═══ Provided records

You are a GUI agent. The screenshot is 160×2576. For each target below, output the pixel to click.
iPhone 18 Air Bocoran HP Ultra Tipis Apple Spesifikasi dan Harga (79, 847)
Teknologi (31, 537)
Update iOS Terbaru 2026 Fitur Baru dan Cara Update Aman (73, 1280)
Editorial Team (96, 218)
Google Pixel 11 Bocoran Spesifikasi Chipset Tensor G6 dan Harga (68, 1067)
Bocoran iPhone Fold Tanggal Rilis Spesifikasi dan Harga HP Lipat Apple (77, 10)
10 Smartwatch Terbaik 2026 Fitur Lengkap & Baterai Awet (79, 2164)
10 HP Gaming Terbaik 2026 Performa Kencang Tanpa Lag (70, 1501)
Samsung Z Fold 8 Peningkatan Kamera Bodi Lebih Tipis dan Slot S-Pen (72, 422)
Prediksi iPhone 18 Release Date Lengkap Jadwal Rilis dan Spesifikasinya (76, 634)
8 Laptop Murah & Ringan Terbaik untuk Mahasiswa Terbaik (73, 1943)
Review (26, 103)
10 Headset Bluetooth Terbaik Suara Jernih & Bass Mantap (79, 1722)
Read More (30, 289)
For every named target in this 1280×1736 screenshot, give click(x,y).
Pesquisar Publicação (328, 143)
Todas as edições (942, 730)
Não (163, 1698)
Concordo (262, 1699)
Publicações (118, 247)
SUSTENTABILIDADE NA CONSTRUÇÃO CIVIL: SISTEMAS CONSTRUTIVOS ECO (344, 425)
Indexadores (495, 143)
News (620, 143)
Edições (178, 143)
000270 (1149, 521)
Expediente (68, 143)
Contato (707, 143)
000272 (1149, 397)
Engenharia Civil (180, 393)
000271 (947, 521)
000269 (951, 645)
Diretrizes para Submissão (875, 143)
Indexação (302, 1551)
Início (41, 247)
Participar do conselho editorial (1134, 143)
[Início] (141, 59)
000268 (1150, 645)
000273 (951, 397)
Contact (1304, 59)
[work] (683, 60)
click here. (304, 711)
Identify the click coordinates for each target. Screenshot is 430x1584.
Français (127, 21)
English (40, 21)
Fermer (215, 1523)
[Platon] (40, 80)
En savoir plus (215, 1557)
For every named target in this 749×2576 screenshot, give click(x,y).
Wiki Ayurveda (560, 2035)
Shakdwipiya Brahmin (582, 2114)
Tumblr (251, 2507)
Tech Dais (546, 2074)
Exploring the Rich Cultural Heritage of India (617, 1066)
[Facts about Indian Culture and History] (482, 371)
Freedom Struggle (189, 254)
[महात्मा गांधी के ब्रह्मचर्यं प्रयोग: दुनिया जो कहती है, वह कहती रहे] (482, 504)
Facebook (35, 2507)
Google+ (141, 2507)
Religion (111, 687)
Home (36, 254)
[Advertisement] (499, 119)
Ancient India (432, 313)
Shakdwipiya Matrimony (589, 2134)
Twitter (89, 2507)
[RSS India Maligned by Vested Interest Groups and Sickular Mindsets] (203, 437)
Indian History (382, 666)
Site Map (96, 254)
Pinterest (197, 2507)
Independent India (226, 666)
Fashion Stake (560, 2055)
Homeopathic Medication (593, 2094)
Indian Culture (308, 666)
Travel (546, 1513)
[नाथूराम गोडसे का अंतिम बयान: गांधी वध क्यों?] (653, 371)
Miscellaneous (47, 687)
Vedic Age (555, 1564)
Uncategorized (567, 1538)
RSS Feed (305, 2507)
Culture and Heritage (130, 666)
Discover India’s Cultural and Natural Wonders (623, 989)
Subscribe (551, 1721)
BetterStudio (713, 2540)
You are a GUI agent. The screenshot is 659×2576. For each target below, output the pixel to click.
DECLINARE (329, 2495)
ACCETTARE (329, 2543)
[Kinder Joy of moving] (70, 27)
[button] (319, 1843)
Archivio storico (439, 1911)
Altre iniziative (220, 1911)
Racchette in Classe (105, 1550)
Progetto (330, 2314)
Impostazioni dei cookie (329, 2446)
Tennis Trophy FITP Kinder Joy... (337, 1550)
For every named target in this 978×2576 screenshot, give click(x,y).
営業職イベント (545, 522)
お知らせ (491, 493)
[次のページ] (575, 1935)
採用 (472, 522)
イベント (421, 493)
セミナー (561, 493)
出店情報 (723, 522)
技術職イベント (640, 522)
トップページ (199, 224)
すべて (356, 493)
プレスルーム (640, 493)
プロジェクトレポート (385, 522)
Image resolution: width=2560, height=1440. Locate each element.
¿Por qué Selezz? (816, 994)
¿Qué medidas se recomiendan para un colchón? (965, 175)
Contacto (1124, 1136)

══════

▸ Work request
How many of the lines in the records above include the word "Tipis"? State that number alone.

▸ The completed task
2